The spotlight has now focused on those elements in the confusing array of Western sanctions that might be eased as a response, already long overdue, to the reforms that have already taken place.
Network Myanmar advocates a simple solution to this dilemma, which is to rescind at once all those sanctions that have human rights implications.
Whatever the original intention, there are many sanctions which primarily and some exclusively affect the population. The worst offenders are the United States, whose sanctions regime, in four Congressional Acts and five Presidential Executive Orders, never pretended to be "smart," but were designed to maximize the damage to the Burmese economy in the promotion of regime change and included general bans on trade and investment, restrictive mandates for U.N. agencies and the blocking of development assistance from international financial institutions. Canada is proud that it has the toughest sanctions in the West, but overlooks the human rights implications of its actions.
U.N. Special Rapporteur Tomás Ojea Quintana has already stressed the importance of a detailed analysis of Western sanctions to ascertain the extent to which they infringe human rights.

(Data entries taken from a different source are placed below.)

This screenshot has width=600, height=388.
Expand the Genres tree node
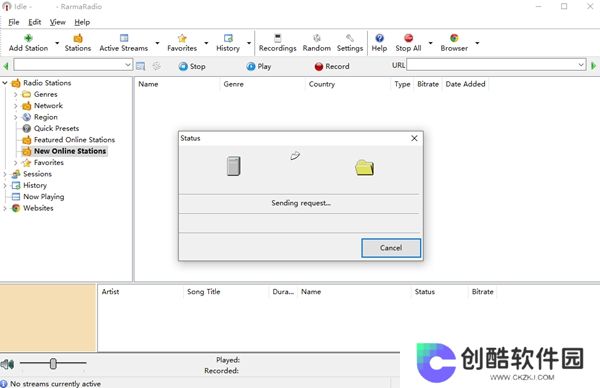click(16, 94)
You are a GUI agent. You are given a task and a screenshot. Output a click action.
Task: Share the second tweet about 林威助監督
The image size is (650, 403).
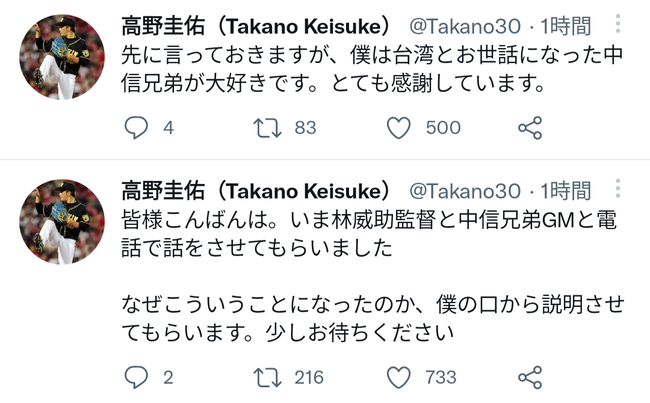click(530, 377)
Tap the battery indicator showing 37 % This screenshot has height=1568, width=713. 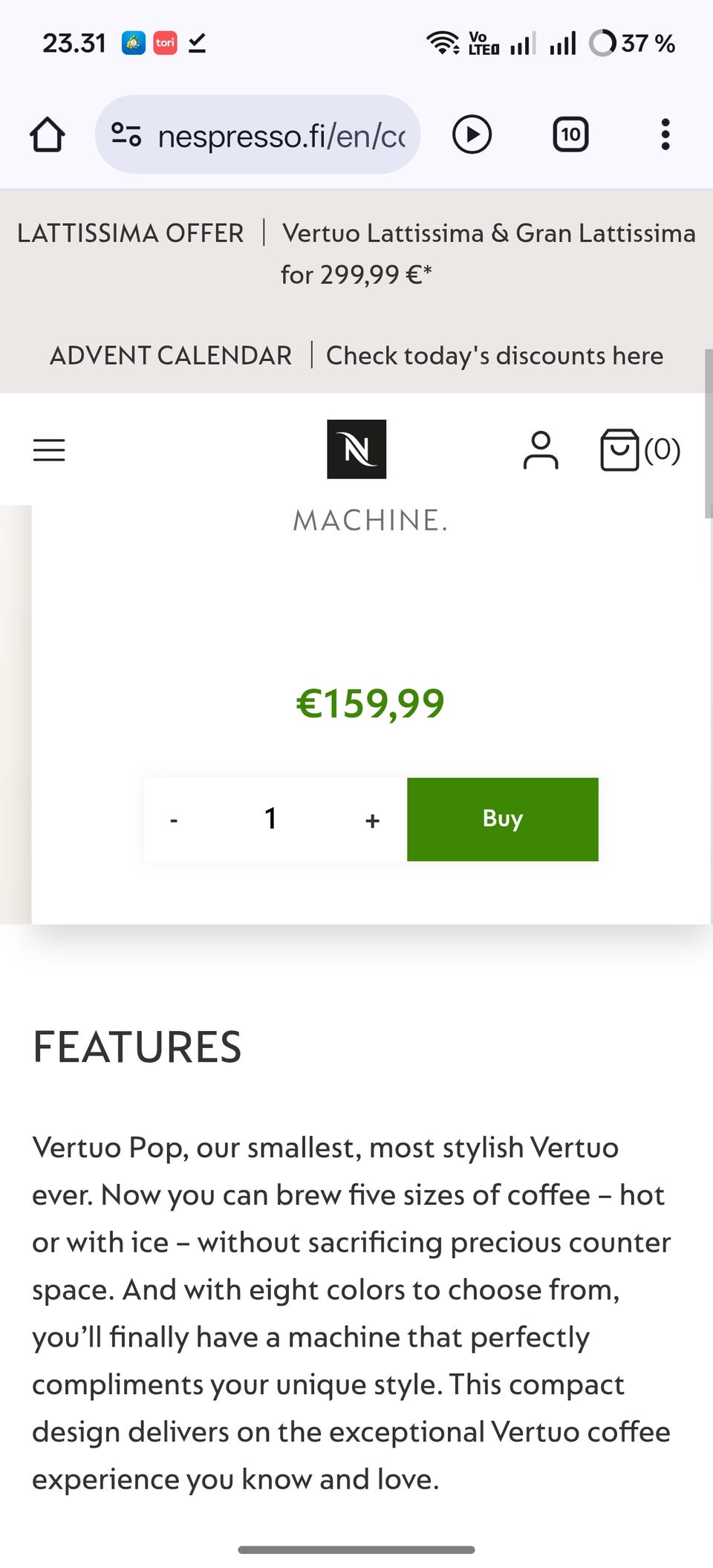pyautogui.click(x=631, y=43)
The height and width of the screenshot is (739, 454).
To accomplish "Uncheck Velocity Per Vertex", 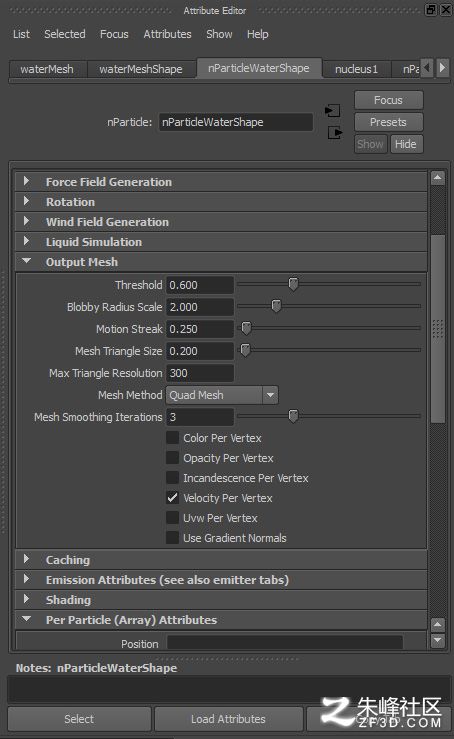I will (x=173, y=498).
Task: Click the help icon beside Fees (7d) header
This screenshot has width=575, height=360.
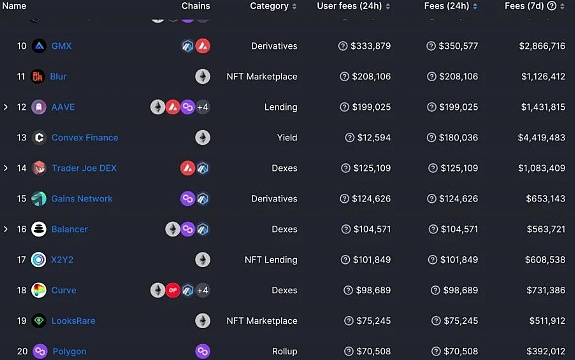Action: (x=552, y=5)
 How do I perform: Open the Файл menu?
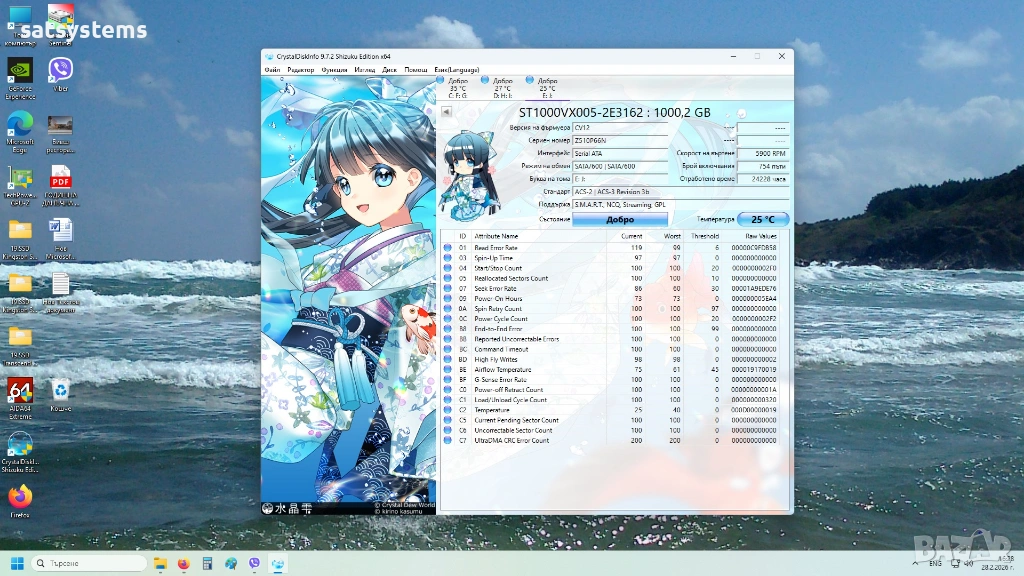click(x=272, y=70)
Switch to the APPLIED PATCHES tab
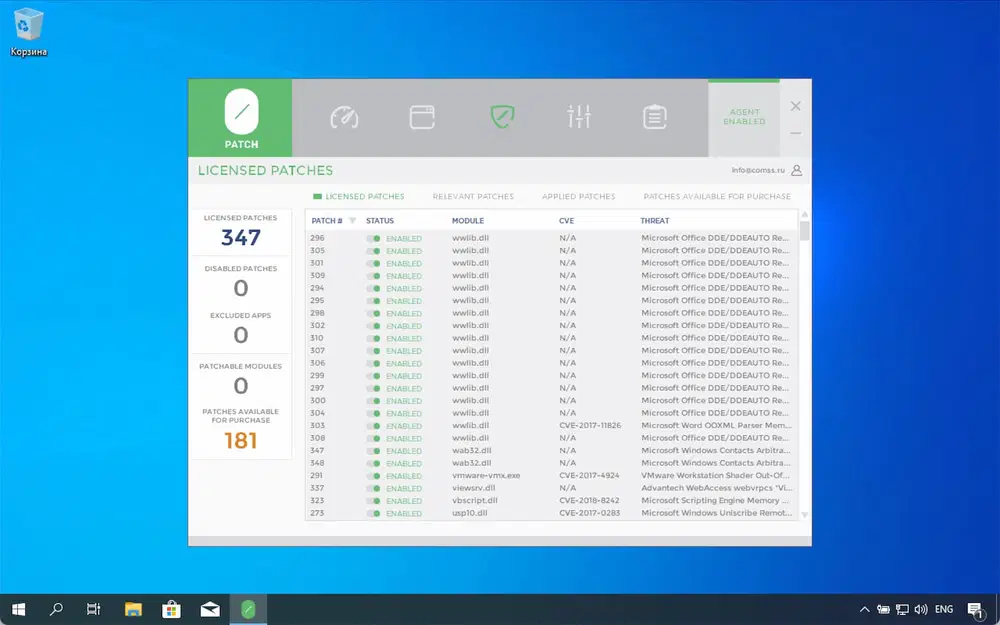Screen dimensions: 1000x625 [578, 196]
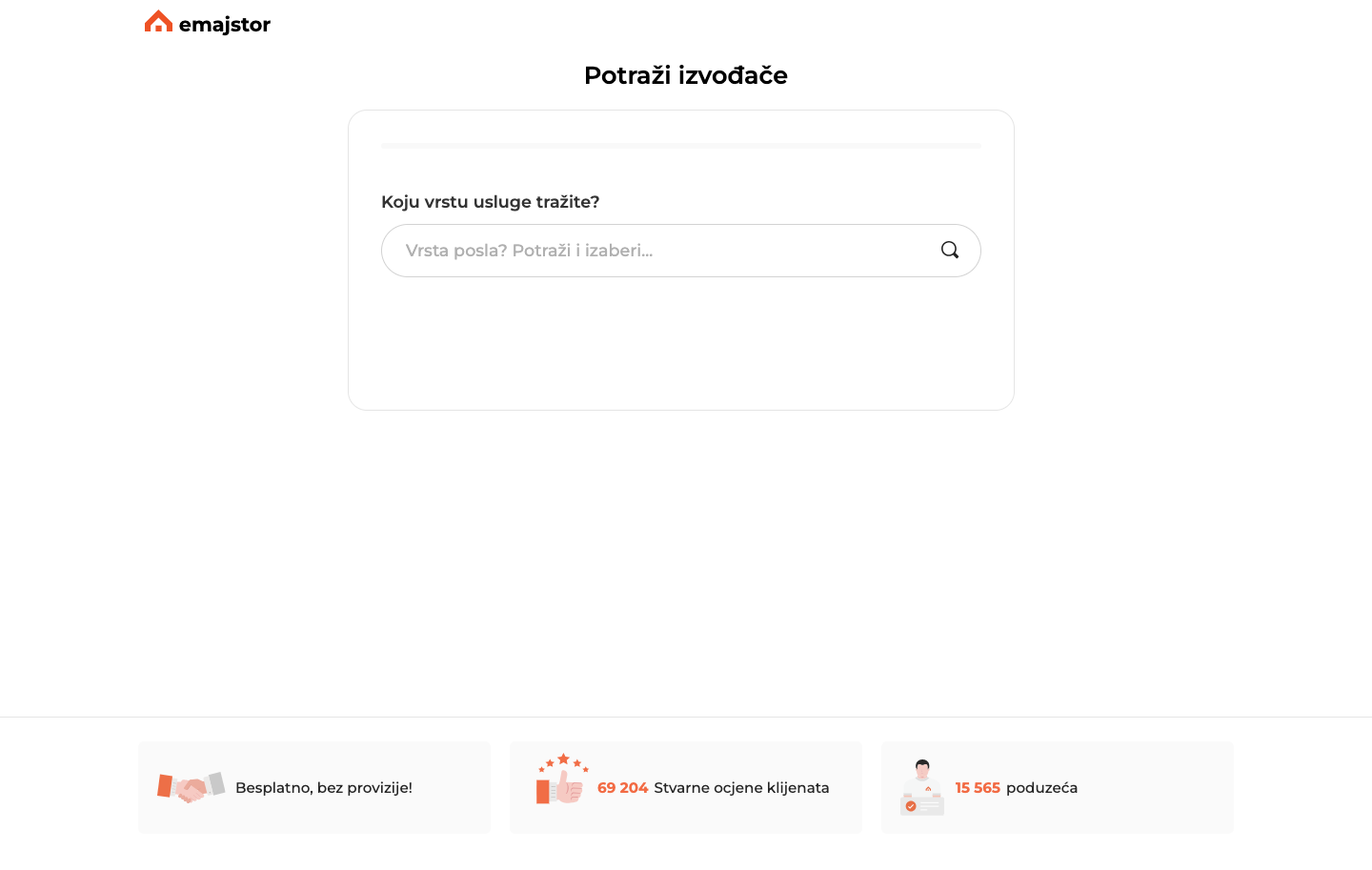Click the "Besplatno, bez provizije!" text

324,788
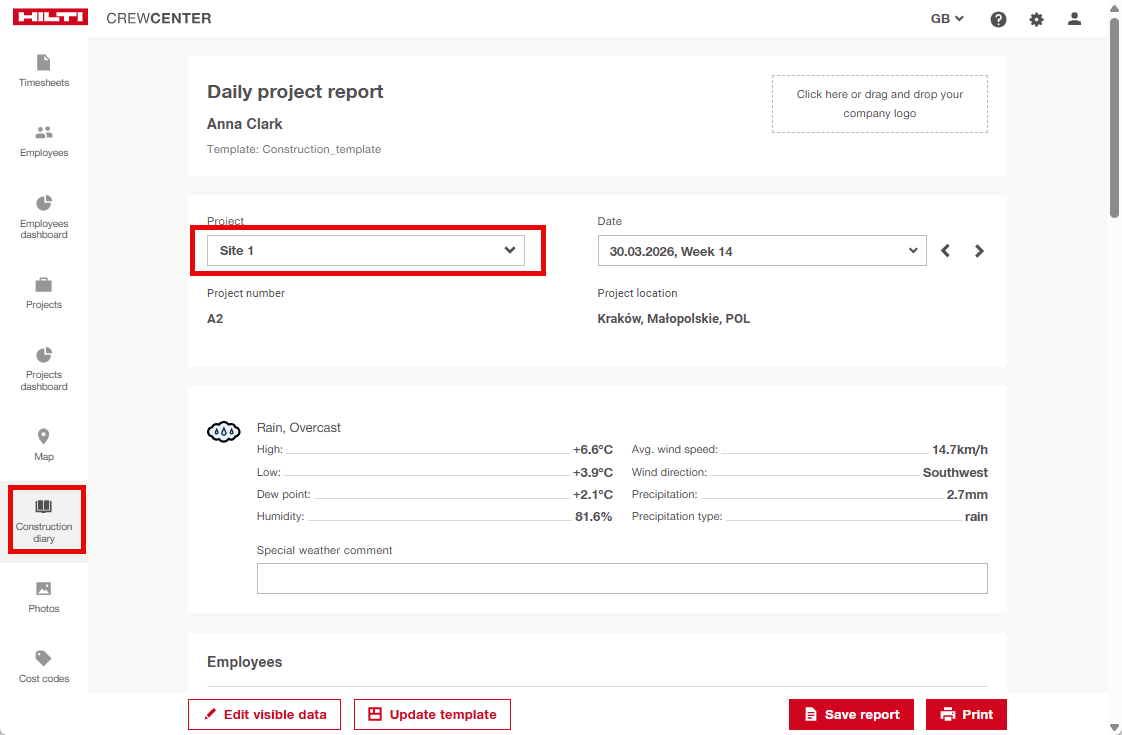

E.U. sanctions too have human rights implications. For example, the sectorial ban on the import of timber and timber products has hit furniture manufacturers hard. As a result many carpenters and furniture-makers have been compelled to seek employment in neighbouring Thailand, where they may well find themselves working on imported Burmese timber and suffering exploitation. The E.U. should not be complicit in human rights abuses. EU sanctions do of course list the names of hundreds of targeted individuals and companies, but they are almost entirely persons and entities that have never had a trading relationship with Europe, have never used Western banking facilities and have never held assets in the E.U.
U.S., Canadian and E.U. sanctions are the very antithesis of modern sanctions philosophy and practice, which strongly reject generalized sanctions precisely because of their human rights implications.
As regards the E.U., there is considerable variation in practice with respect to trade, investment and tourism not subject to statutory controls. The UK continues to discourage such engagement, intervening at its discretion to dissuade UK companies publicly from involvement. Other E.U. countries however are already organizing trade missions to Burma, or providing official support. There is clearly a very important need for the E.U. to harmonize their policy in this context as a matter of urgency. Norway, not a member of the E.U., has already set the pace by announcing that it now positively encourages trade, investment and tourism, though it will continue to respect E.U. statutory restrictions.
No doubt in the light of her victory in the by-elections Aung San Suu Kyi is reconsidering her support for sanctions, though the NLD has never acknowledged the damage which they cause to the economy generally. The West should be guided in its decisions primarily by the reality on the ground.
Now that a government is in power that has set poverty eradication, rural development and social welfare as important priorities, there can be no excuse for Western governments seeking to compel further reform through the use of sanctions targeting the population. These sanctions should not be part of the Western arsenal of restrictive measures."
– Network Myanmar is a charitable association that supports informed policies that promotes political rights and liberties for the people of Burma.